There’s a big difference between your gross income and your net income. Your gross income is the money you earn each month before taxes are removed. Your net income is that same income after taxes are removed.

No surprise, your net monthly income is usually much lower than your gross monthly income.

When it’s time to buy a house, though, which figure should you use when deciding how much home you can afford?

This is an interesting question. When you apply for a mortgage loan, your lender will rely on your gross monthly income to determine how many mortgage dollars to lend to you. This doesn’t mean, though, that you should rely on gross income to determine how much of a house payment you can comfortably afford each month.

Look at it this way: Your net monthly income is your realistic income. This is how much money you are bringing into your house each month. If you want to make sure that you can afford a monthly mortgage payment of $1,500, $2,000 or $3,000, it’s more realistic to consider how much of your actual take-home pay your mortgage payment will consume each month.

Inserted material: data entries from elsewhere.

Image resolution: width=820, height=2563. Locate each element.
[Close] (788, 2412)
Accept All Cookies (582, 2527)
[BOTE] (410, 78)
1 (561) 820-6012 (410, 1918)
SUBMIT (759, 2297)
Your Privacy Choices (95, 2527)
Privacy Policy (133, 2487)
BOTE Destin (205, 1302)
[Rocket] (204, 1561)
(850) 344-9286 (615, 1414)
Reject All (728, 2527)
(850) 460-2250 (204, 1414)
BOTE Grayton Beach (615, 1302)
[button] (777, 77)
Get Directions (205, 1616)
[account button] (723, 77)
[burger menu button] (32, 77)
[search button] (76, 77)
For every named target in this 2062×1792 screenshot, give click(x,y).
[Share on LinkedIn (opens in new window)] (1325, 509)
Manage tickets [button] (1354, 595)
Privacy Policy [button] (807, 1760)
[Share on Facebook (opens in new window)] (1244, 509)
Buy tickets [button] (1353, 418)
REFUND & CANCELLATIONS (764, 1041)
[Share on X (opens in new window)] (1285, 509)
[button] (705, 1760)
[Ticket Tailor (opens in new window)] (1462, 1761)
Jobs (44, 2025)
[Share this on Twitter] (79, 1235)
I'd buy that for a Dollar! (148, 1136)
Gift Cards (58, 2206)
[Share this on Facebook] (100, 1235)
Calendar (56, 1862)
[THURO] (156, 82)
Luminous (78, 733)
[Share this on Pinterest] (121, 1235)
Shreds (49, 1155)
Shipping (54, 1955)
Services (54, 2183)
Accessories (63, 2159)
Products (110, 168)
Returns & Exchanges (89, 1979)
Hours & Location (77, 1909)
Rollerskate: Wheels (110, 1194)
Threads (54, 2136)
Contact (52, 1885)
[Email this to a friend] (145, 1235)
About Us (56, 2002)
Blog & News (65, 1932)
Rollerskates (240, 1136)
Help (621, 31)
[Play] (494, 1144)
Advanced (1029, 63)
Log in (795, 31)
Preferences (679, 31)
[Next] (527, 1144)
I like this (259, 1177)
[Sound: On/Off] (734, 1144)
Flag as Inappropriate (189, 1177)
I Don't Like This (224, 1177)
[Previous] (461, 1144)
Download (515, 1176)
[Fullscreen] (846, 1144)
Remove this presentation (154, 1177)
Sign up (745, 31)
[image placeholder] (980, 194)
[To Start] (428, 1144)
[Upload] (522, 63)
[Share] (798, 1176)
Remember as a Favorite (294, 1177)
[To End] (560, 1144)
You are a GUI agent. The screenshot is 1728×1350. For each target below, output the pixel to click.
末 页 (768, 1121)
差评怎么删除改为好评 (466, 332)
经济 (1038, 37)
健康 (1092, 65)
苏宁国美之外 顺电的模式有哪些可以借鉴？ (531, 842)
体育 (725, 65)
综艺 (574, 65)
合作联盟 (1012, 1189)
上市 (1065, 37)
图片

Here’s another tricky matter: Most mortgage lenders today say that your total monthly debt – including your mortgage payment – should total no more than 43 percent of your gross monthly income. Again, that’s your income before taxes are removed.

Are you comfortable with monthly debts that consume that much of your gross monthly income? Maybe. But if you don’t want to struggle each month to pay your mortgage payment – not to mention all your other monthly bills – it makes more sense to look at your net monthly income when determining how much home you can afford.